- Change in 24-hr proteinuria with dapagliflozin for six weeks relative to placebo in patients with non-diabetic kidney disease and proteinuria 500 mg/day on stable angiotensin-converting enzyme inhibitor or angiotensin II receptor blocker treatment. [ Time Frame: 6 weeks ]
- Effect of dapagliflozin 10 mg/d compared to placebo on Glomerular Filtration Rate (GFR) using iohexol clearance [ Time Frame: 6 weeks ]
- Effect of dapagliflozin 10 mg/d compared to placebo on systolic/diastolic blood pressure [ Time Frame: week 0, 2, 4, 5, 6, 12, 15, 18, 24 ]
- Effect of dapagliflozin 10 mg/d compared to placebo on body weight [ Time Frame: week 0, 2, 4, 5, 6, 12, 15, 18, 24 ]
- Effect of dapagliflozin 10 mg/d compared to placebo on selected neurohormones/ biomarkers [ Time Frame: week 0, 3, 6, 12, 15, 18, 24 ]
- Safety of dapagliflozin vs. placebo – the number of hypoglycemia episodes between groups and serious adverse events [ Time Frame: week 0-26 ]
Despite optimal treatment with renin-angiotensin-aldosterone-system (RAAS) inhibitors, many patients with non-diabetic kidney disease show progressive kidney function loss, which is associated with high residual proteinuria. Novel treatment strategies are therefore required to further decrease proteinuria and to slow kidney function decline.
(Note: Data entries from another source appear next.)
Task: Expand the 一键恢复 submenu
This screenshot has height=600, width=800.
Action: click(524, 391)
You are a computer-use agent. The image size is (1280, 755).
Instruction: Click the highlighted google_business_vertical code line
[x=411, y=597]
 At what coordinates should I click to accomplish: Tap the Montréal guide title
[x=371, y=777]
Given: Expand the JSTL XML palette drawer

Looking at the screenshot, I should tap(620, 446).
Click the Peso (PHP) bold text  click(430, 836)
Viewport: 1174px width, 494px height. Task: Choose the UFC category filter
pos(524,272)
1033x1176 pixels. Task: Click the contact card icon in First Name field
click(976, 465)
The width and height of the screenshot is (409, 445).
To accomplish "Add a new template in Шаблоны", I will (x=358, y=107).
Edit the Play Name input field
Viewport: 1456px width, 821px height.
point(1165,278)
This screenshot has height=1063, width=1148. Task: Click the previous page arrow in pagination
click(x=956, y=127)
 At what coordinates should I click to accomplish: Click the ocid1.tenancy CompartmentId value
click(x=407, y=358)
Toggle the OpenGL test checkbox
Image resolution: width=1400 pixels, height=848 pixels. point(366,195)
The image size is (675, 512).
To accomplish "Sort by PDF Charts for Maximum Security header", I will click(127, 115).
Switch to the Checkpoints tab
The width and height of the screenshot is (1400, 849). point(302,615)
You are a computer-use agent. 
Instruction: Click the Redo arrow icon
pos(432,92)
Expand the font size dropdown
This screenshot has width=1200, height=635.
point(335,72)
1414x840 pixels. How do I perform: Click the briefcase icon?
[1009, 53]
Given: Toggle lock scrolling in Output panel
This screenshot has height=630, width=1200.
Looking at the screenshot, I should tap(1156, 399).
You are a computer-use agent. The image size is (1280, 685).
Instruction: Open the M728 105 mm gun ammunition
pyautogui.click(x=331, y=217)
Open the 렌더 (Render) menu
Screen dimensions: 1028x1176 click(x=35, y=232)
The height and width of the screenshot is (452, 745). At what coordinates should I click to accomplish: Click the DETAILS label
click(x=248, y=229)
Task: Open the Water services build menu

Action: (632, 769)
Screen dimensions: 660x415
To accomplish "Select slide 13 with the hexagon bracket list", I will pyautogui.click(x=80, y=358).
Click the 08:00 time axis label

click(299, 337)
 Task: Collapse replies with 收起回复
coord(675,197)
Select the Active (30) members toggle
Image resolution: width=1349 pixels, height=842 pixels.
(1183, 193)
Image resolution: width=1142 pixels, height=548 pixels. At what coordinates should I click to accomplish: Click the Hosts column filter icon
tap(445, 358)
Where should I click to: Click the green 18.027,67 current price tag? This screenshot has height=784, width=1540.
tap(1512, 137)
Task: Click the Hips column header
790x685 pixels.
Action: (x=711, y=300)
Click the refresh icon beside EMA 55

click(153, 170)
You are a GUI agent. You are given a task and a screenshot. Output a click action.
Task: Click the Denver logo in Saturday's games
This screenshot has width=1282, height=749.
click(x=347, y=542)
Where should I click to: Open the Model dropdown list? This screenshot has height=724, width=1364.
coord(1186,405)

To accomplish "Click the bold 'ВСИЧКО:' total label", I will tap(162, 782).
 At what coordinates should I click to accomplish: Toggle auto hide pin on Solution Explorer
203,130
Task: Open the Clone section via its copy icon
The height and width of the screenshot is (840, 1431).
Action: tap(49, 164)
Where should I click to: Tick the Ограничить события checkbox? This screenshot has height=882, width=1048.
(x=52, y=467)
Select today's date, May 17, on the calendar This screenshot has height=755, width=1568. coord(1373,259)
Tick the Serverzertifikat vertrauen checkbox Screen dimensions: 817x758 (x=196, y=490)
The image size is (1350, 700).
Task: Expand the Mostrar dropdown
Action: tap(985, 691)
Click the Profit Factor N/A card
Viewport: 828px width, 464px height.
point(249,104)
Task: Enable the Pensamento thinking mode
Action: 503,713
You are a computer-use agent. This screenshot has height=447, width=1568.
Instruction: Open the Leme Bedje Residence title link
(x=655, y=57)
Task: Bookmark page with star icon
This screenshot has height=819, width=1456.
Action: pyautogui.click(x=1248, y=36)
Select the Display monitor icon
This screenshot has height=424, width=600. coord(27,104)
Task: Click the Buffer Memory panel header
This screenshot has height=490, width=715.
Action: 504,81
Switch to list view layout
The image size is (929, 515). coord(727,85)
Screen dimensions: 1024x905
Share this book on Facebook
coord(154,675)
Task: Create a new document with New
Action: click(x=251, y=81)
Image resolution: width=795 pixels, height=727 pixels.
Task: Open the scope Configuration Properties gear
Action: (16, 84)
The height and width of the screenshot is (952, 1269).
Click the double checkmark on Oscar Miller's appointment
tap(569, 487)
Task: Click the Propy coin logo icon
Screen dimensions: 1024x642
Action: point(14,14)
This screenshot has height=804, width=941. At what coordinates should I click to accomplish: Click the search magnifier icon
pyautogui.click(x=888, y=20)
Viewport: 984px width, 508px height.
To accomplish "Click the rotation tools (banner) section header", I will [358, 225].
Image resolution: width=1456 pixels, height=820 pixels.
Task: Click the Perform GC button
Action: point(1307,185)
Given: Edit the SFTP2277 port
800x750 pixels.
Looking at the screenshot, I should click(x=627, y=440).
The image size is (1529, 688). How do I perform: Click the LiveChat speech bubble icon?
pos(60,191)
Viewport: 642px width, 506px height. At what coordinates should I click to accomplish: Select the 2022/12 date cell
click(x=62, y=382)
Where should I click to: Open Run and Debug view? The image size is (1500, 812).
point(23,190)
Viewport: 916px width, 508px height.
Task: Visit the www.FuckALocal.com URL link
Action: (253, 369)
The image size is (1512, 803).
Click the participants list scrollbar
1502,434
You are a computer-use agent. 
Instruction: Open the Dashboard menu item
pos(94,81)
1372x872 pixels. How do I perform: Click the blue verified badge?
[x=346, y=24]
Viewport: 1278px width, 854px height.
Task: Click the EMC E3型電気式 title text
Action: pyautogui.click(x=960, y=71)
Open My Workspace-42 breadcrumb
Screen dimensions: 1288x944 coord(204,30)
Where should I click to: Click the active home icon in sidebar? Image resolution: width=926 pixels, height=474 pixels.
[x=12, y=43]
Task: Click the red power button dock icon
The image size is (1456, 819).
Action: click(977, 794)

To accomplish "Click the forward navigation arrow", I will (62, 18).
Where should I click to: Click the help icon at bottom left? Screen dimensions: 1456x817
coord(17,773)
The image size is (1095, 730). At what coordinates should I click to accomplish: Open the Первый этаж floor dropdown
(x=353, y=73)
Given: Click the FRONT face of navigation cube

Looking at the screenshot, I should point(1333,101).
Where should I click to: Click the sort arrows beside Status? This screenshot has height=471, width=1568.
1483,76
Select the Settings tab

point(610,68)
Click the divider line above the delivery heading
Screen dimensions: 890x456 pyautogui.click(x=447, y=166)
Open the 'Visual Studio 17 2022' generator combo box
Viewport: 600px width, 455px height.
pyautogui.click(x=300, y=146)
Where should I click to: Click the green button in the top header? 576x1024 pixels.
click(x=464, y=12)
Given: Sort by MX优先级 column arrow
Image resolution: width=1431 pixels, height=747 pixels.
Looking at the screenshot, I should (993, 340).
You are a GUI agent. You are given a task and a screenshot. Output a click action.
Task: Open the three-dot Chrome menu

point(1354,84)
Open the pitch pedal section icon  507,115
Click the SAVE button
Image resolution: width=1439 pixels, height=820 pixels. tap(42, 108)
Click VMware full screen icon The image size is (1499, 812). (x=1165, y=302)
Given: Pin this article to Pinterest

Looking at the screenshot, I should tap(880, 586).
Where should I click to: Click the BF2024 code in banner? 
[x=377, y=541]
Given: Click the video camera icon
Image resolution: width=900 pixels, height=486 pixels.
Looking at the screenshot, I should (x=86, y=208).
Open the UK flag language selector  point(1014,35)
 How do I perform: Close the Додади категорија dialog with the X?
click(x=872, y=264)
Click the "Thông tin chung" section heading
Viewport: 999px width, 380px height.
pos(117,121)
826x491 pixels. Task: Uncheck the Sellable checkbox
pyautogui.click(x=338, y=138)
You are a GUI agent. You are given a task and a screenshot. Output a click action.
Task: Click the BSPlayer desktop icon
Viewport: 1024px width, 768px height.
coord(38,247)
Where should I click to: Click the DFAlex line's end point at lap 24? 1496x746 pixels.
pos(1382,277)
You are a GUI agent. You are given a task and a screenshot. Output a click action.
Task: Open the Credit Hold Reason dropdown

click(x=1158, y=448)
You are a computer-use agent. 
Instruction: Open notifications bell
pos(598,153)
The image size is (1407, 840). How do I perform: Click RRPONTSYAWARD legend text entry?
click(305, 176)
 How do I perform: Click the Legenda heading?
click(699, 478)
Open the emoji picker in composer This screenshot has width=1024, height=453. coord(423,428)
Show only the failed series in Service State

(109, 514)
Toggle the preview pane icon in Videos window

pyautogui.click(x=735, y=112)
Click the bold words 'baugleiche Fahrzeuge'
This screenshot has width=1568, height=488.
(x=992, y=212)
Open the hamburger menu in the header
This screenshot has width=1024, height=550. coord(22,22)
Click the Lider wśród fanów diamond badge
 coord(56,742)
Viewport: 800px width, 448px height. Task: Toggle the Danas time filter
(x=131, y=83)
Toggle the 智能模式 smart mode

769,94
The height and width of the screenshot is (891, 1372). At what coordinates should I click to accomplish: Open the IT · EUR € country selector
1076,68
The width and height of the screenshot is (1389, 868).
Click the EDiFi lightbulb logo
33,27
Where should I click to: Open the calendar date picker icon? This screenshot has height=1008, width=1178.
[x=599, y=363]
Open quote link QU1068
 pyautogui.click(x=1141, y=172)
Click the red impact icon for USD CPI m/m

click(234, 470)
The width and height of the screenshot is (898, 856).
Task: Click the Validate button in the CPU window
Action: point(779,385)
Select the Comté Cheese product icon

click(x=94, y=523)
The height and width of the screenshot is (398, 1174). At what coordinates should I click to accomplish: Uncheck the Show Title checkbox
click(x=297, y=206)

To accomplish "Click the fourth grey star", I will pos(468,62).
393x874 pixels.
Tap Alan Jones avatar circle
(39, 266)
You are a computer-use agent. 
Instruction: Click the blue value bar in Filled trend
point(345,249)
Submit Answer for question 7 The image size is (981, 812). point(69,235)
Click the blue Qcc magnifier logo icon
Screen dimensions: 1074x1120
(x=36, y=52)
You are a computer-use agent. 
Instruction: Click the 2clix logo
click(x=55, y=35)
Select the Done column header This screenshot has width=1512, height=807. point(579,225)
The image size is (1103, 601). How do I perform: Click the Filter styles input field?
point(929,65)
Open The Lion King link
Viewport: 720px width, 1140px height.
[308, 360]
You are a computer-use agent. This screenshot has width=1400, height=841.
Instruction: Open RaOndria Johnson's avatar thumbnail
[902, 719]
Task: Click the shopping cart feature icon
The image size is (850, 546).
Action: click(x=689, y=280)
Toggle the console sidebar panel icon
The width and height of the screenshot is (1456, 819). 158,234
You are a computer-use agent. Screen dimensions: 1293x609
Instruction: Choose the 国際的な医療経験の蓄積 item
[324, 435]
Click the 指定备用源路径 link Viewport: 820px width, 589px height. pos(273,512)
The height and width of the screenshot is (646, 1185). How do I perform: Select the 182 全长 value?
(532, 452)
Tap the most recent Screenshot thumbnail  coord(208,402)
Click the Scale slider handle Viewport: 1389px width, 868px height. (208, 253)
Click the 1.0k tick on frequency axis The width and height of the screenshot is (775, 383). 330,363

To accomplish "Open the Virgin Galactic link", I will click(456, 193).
Dapagliflozin is a sodium-glucose transport (SGLT2) inhibitor and inhibits the reabsorption of glucose and sodium in the proximal tubule. The increased natriuresis following dapagliflozin administration normalizes tubuloglomerular feedback resulting in a reduction in intra-glomerular hypertension, which is in turn manifested by acute reversible reductions in glomerular filtration rate and albuminuria. Since many etiologies of non-diabetic nephropathy are characterized by intraglomerular hypertension, we hypothesize that dapagliflozin acutely decreases GFR and proteinuria in patients without diabetes at risk of progressive kidney function loss via a glucose independent hemodynamic mechanism.